[Start Records]
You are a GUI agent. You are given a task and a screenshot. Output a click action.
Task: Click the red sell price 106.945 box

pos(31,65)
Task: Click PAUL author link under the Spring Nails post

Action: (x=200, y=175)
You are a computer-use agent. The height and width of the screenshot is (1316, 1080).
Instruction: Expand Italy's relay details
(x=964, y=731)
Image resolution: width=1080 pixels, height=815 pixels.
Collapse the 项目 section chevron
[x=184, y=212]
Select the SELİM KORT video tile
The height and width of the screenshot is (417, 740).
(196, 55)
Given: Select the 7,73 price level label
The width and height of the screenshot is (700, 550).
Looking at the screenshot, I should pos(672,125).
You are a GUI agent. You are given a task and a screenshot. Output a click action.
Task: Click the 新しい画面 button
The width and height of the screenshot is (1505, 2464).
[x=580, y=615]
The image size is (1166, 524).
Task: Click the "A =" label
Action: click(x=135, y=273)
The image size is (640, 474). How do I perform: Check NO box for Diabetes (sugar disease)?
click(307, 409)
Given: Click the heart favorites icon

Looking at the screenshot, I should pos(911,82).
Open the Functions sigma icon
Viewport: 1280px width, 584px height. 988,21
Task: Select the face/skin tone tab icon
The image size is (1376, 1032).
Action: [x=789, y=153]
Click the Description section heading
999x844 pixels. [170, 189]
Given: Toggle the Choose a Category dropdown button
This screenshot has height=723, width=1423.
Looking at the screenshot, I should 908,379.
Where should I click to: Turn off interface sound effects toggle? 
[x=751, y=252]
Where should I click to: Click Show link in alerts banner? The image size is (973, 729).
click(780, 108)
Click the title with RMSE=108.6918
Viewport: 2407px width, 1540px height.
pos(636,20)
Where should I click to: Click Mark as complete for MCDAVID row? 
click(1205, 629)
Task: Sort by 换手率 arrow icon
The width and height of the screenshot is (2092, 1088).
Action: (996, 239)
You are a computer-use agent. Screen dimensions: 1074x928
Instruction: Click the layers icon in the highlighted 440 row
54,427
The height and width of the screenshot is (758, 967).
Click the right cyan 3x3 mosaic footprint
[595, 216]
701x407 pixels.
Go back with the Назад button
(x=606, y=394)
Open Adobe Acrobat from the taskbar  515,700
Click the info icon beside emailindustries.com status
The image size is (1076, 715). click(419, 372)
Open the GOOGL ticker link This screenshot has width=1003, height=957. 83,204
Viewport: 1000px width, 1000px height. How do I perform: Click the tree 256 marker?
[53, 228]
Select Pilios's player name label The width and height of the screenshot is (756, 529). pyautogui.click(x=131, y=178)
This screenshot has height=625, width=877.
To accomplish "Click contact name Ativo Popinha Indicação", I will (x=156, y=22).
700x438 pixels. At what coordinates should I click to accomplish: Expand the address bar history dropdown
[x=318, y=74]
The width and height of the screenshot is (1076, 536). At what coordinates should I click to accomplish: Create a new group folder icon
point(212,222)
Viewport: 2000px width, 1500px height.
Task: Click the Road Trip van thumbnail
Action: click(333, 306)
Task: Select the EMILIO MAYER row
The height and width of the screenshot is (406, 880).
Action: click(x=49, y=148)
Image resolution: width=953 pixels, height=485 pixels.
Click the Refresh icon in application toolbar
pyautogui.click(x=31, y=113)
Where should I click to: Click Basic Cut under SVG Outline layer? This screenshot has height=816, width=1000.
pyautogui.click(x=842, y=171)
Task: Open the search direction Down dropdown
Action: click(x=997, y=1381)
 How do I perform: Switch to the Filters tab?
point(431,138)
[End Records]
## Prompt
Copy all of the items above word for word, keeping every line as it appears.

## Task solution
You are a GUI agent. You are given a task and a screenshot. Output a click action.
Task: Click the red sell price 106.945 box

pos(31,65)
Task: Click PAUL author link under the Spring Nails post

Action: (x=200, y=175)
You are a computer-use agent. The height and width of the screenshot is (1316, 1080).
Instruction: Expand Italy's relay details
(x=964, y=731)
Image resolution: width=1080 pixels, height=815 pixels.
Collapse the 项目 section chevron
[x=184, y=212]
Select the SELİM KORT video tile
The height and width of the screenshot is (417, 740).
(196, 55)
Given: Select the 7,73 price level label
The width and height of the screenshot is (700, 550).
Looking at the screenshot, I should pos(672,125).
You are a GUI agent. You are given a task and a screenshot. Output a click action.
Task: Click the 新しい画面 button
The width and height of the screenshot is (1505, 2464).
[x=580, y=615]
The image size is (1166, 524).
Task: Click the "A =" label
Action: click(x=135, y=273)
The image size is (640, 474). How do I perform: Check NO box for Diabetes (sugar disease)?
click(307, 409)
Given: Click the heart favorites icon

Looking at the screenshot, I should pos(911,82).
Open the Functions sigma icon
Viewport: 1280px width, 584px height. 988,21
Task: Select the face/skin tone tab icon
The image size is (1376, 1032).
Action: [x=789, y=153]
Click the Description section heading
999x844 pixels. [170, 189]
Given: Toggle the Choose a Category dropdown button
This screenshot has height=723, width=1423.
Looking at the screenshot, I should 908,379.
Where should I click to: Turn off interface sound effects toggle? 
[x=751, y=252]
Where should I click to: Click Show link in alerts banner? The image size is (973, 729).
click(780, 108)
Click the title with RMSE=108.6918
Viewport: 2407px width, 1540px height.
pos(636,20)
Where should I click to: Click Mark as complete for MCDAVID row? 
click(1205, 629)
Task: Sort by 换手率 arrow icon
The width and height of the screenshot is (2092, 1088).
Action: (996, 239)
You are a computer-use agent. Screen dimensions: 1074x928
Instruction: Click the layers icon in the highlighted 440 row
54,427
The height and width of the screenshot is (758, 967).
Click the right cyan 3x3 mosaic footprint
[595, 216]
701x407 pixels.
Go back with the Назад button
(x=606, y=394)
Open Adobe Acrobat from the taskbar  515,700
Click the info icon beside emailindustries.com status
The image size is (1076, 715). click(419, 372)
Open the GOOGL ticker link This screenshot has width=1003, height=957. 83,204
Viewport: 1000px width, 1000px height. How do I perform: Click the tree 256 marker?
[53, 228]
Select Pilios's player name label The width and height of the screenshot is (756, 529). pyautogui.click(x=131, y=178)
This screenshot has height=625, width=877.
To accomplish "Click contact name Ativo Popinha Indicação", I will (x=156, y=22).
700x438 pixels. At what coordinates should I click to accomplish: Expand the address bar history dropdown
[x=318, y=74]
The width and height of the screenshot is (1076, 536). At what coordinates should I click to accomplish: Create a new group folder icon
point(212,222)
Viewport: 2000px width, 1500px height.
Task: Click the Road Trip van thumbnail
Action: click(333, 306)
Task: Select the EMILIO MAYER row
The height and width of the screenshot is (406, 880).
Action: click(x=49, y=148)
Image resolution: width=953 pixels, height=485 pixels.
Click the Refresh icon in application toolbar
pyautogui.click(x=31, y=113)
Where should I click to: Click Basic Cut under SVG Outline layer? This screenshot has height=816, width=1000.
pyautogui.click(x=842, y=171)
Task: Open the search direction Down dropdown
Action: click(x=997, y=1381)
 How do I perform: Switch to the Filters tab?
point(431,138)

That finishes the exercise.